***** Supplied records *****

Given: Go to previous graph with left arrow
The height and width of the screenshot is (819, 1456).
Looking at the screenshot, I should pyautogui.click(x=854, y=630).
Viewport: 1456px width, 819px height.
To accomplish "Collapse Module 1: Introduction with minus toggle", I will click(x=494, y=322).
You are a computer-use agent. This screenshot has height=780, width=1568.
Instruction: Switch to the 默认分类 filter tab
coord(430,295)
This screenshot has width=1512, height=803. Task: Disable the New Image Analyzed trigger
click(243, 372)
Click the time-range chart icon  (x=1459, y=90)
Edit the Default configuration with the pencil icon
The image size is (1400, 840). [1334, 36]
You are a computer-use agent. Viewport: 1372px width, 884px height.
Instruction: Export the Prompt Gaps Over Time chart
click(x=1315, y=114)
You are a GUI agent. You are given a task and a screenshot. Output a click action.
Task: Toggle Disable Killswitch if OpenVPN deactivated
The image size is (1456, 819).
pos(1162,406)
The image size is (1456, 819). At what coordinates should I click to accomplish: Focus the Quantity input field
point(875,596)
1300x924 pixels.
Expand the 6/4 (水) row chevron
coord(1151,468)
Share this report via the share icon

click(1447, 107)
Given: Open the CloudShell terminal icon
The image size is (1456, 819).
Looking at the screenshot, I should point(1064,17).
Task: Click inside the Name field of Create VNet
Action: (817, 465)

*****

*What you need to do:*
Please write out each entry shown above exactly as given.

*Reply:*
Given: Go to previous graph with left arrow
The height and width of the screenshot is (819, 1456).
Looking at the screenshot, I should pyautogui.click(x=854, y=630).
Viewport: 1456px width, 819px height.
To accomplish "Collapse Module 1: Introduction with minus toggle", I will click(x=494, y=322).
You are a computer-use agent. This screenshot has height=780, width=1568.
Instruction: Switch to the 默认分类 filter tab
coord(430,295)
This screenshot has width=1512, height=803. Task: Disable the New Image Analyzed trigger
click(243, 372)
Click the time-range chart icon  (x=1459, y=90)
Edit the Default configuration with the pencil icon
The image size is (1400, 840). [1334, 36]
You are a computer-use agent. Viewport: 1372px width, 884px height.
Instruction: Export the Prompt Gaps Over Time chart
click(x=1315, y=114)
You are a GUI agent. You are given a task and a screenshot. Output a click action.
Task: Toggle Disable Killswitch if OpenVPN deactivated
The image size is (1456, 819).
pos(1162,406)
The image size is (1456, 819). At what coordinates should I click to accomplish: Focus the Quantity input field
point(875,596)
1300x924 pixels.
Expand the 6/4 (水) row chevron
coord(1151,468)
Share this report via the share icon

click(1447, 107)
Given: Open the CloudShell terminal icon
The image size is (1456, 819).
Looking at the screenshot, I should point(1064,17).
Task: Click inside the Name field of Create VNet
Action: (817, 465)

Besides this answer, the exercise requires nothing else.